Restorasi Film Tiga Dara
Salut kepada yang berhasil menuntaskan inisiatif restorasi film Tiga Dara karya Usmar Ismail (1957), yang saya dengar berbiaya cukup besar – sampai sekitar Rp 3 M ‘saja’. ‘Saja’, karena ada sebuah film Perancis yang memerlukan Rp 4M untuk restorasi. Yoki P Sofyan (SA-Films) dengan bercanda mengatakan bahwa itu karena dia lebih cerdas. “Saya mengirimkan orang Indonesia untuk membantu proses restorasi di Bologna Italia. Dan untuk mengubah ke digital, itu dikerjakan di Indonesia.” (Wawancara di televisi Berita Satu).

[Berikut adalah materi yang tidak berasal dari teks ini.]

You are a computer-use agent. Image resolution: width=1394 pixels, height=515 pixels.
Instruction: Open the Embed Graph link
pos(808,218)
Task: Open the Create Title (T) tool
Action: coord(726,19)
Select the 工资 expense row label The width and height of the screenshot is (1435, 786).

Dalam acara bincang di televisi, terungkap bahwa Yoki menargetkan setidaknya 3.000 orang menonton Tiga Dara untuk bisa mengembalikan biaya restorasi, sekaligus memungkinkan pembiayaan restorasi untuk film berikutnya. Yoki menyampaikan bahwa pihaknya sudah mendaftar 6 judul film yang salah satunya direncanakan menjadi film yang akan direstorasi berikutnya.
Tantangannya
Orang pertama yang melakukan tahap restorasi film Tiga Dara di Bologna, Italia adalah Manajer Film Indonesia -- Lintang Gitomartoyo. Menurutnya, ia belum pernah memperbaiki film dalam bentuk fisik celluloid. Ini merupakan tantangan pertama. Untuk itu ada dua tahap perbaikan yang harus dilakukan, yaitu inspeksi dan reparasi. Ada kerusakan fisik, seperti goresan atau kerusakan kimia, misalnya vinegar syndrome.Vinegar syndrome—merupakan “penyakit” pada film yang sering ditemukan di negara dengan tingkat kelembapan tinggi, biasanya ini ada di negara tropis termasuk Indonesia.

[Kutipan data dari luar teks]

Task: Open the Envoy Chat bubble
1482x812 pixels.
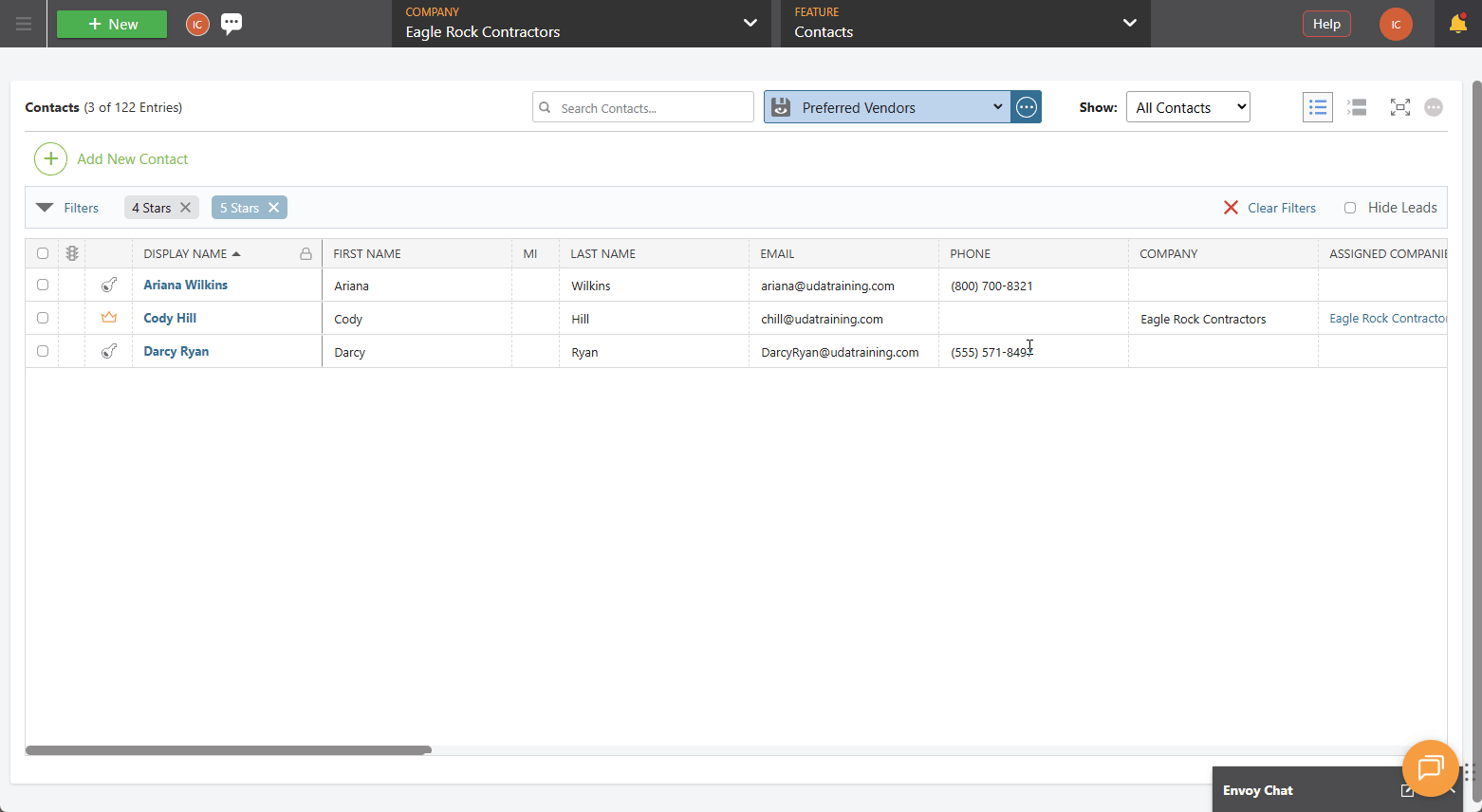Action: pos(1430,767)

Ada lagi, yaitu merestorasi audio film. Adalah Windra Benyamin, yang bertanggung jawab dalam hal ini, dan dia menemukan tantangan berbeda. Audio film Tiga Dara ternyata banyak yang rusak –misalnya, suara yang menjadi tidak jelas, bahkan hingga terputus-putus, atau pun terputus sama sekali.

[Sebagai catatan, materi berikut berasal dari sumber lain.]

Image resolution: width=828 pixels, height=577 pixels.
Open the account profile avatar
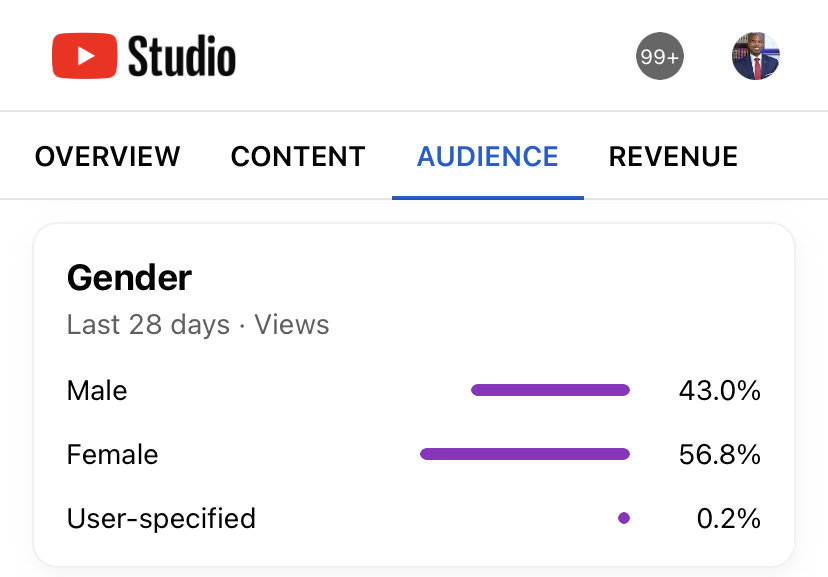point(755,56)
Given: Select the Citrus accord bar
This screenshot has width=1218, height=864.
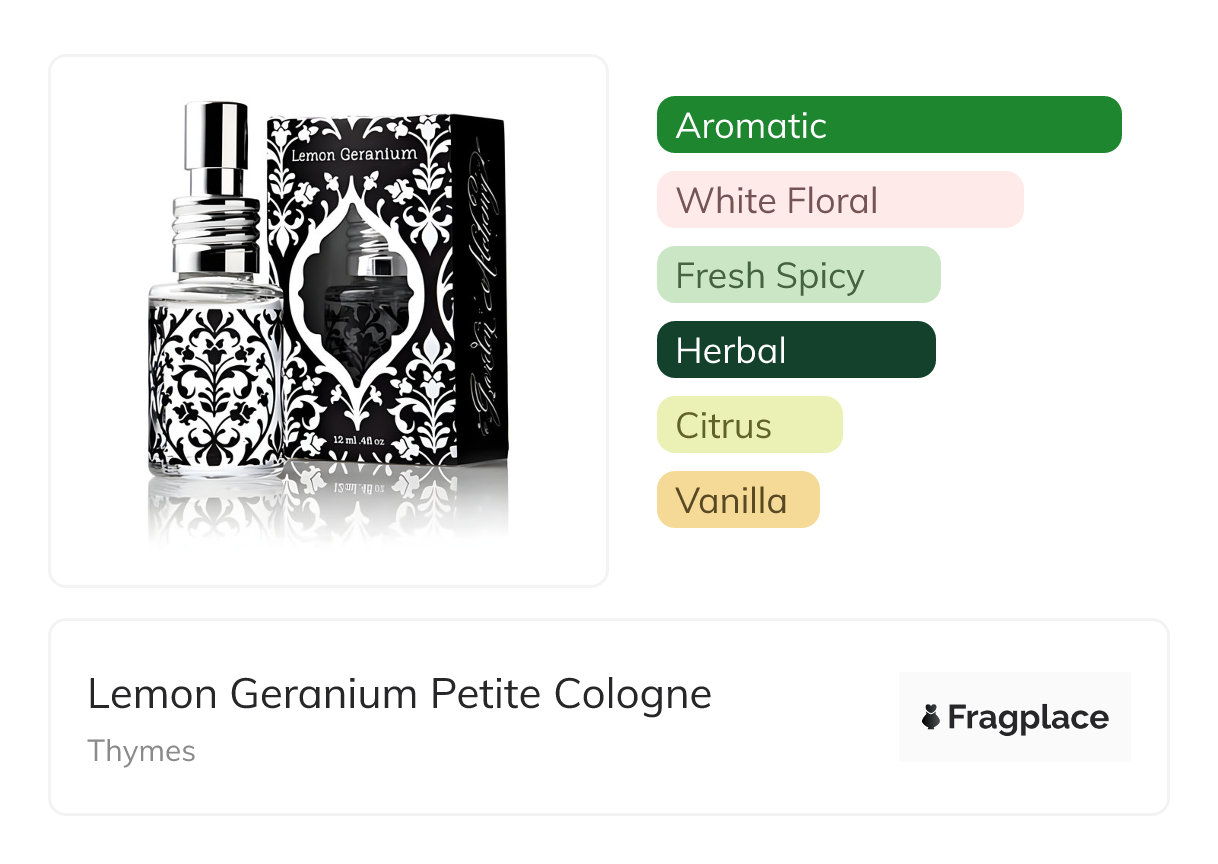Looking at the screenshot, I should coord(750,425).
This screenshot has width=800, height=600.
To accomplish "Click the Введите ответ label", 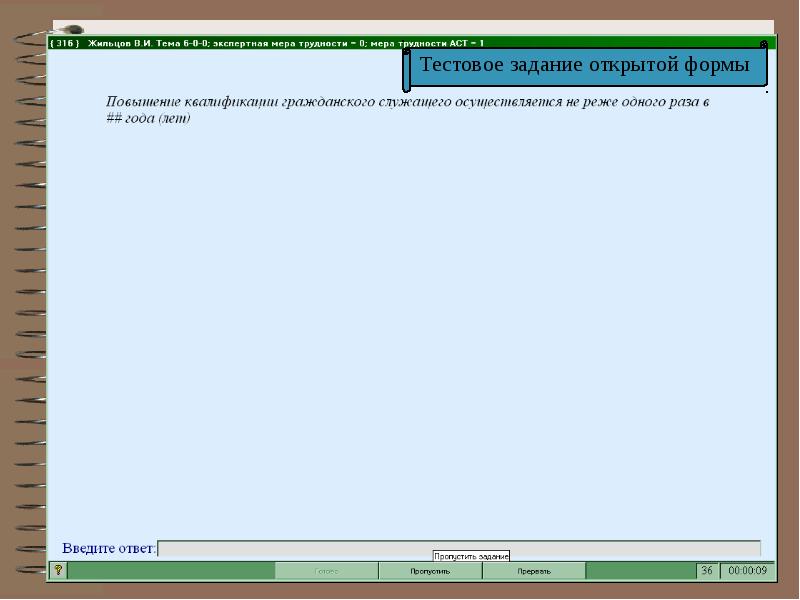I will click(109, 548).
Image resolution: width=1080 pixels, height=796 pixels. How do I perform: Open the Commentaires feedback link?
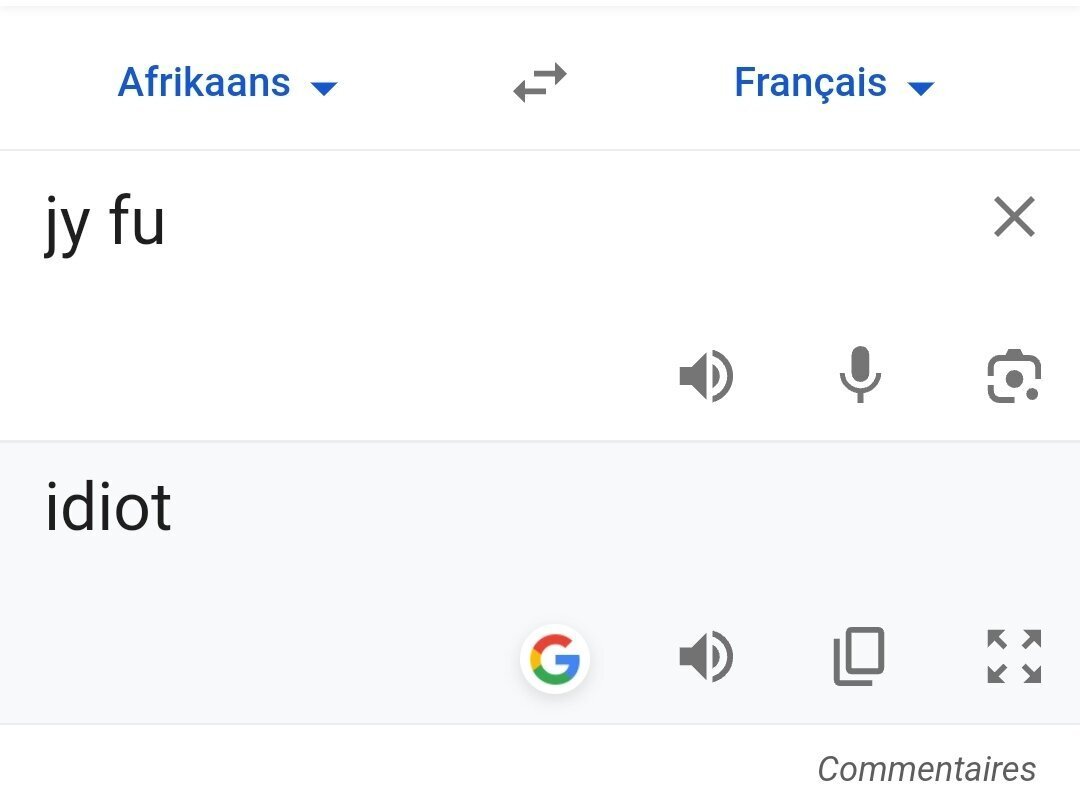[926, 768]
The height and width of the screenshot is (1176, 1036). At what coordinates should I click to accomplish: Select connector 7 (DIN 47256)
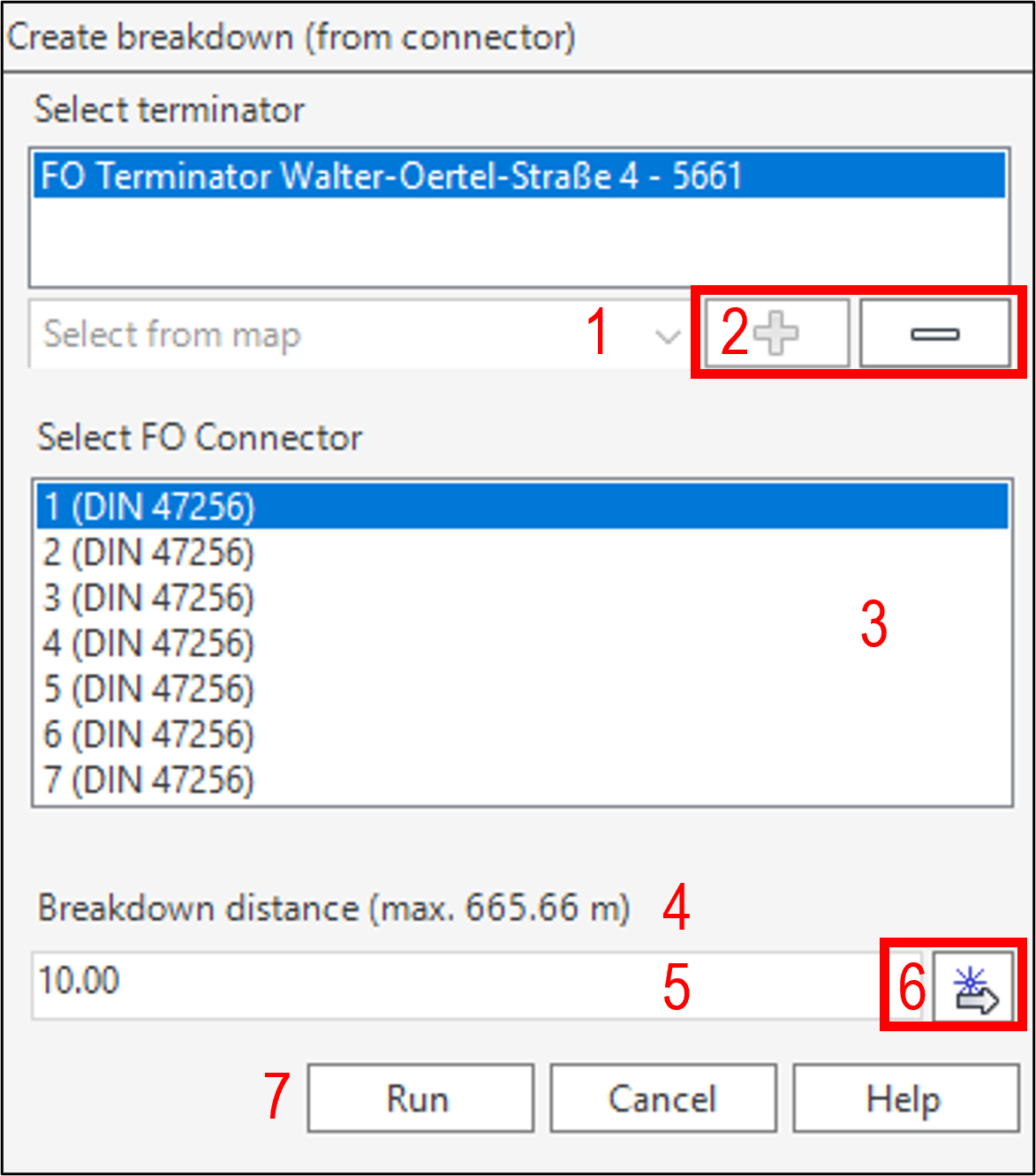(149, 780)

Kerusakan audio film bisa berupa dialog dalam film menjadi tidak terdengar. Dalam hal ini kemungkinan opsi solusinya adalah mengisi teks atau suara dengan proses dubbing. Sayangnya itu tidak boleh dilakukan. Maka restorasi fisik dan audio dilakukan di L'Immagine Ritrovata, Bologna, Italia. Prosesnya sendiri memakan waktu 8 bulan.
Selesai dengan restorasi fisik dan audio, lalu Tiga Dara dibuat menjadi format digital. Bagusnya, proses ini bisa dilakukan di Indonesia. Proses konversi ini tidak mudah, banyak hak teknis yang perlu dibereskan sehingga menghasilkan format 4K dan dalam ukuran file yang sangat besar. Konversi menjadi bentuk digital ini dimaksudkan untuk mencegah goresan, coretan, dan hal lainnya yang perlu dihindari.
Saya ucapkan “Selamat” buat semua pihak yang terlibat dalam upaya restorasi Tiga Dara sehingga masyarakat bisa menontonnya sejak tanggal 11 Agustus 2016 di bioskop-bioskop seluruh Indonesia. Setelah menyaksikan Tiga Dara, saya sangat puas, terhibur, dan mendapat tambahan wawasan! Keseruan reaksi penonton selama pemutaran film membuktikan kalau film jadoel tidak selalu identik dengan film membosankan, tidak relevan, atau tidak asyik. Upaya restorasi Tiga Dara menyajikan yang terbaik kepada pemirsa film.
Bagi yang belum tahu, film Tiga Dara dibintangi aktris Chitra Dewi (sebagai Nunung – Si cucu sulung), Mieke Widjaya (memerankan Nana – cucu kedua), Indriati Iskak (sebagai Neni – Si bungsu), dan Fifi Young (Nenek). Sewaktu kecil, Ibu saya suka menceritakan tentang banyak film yang ditontonnya dan yang paling sering disebutnya adalah Tiga Dara.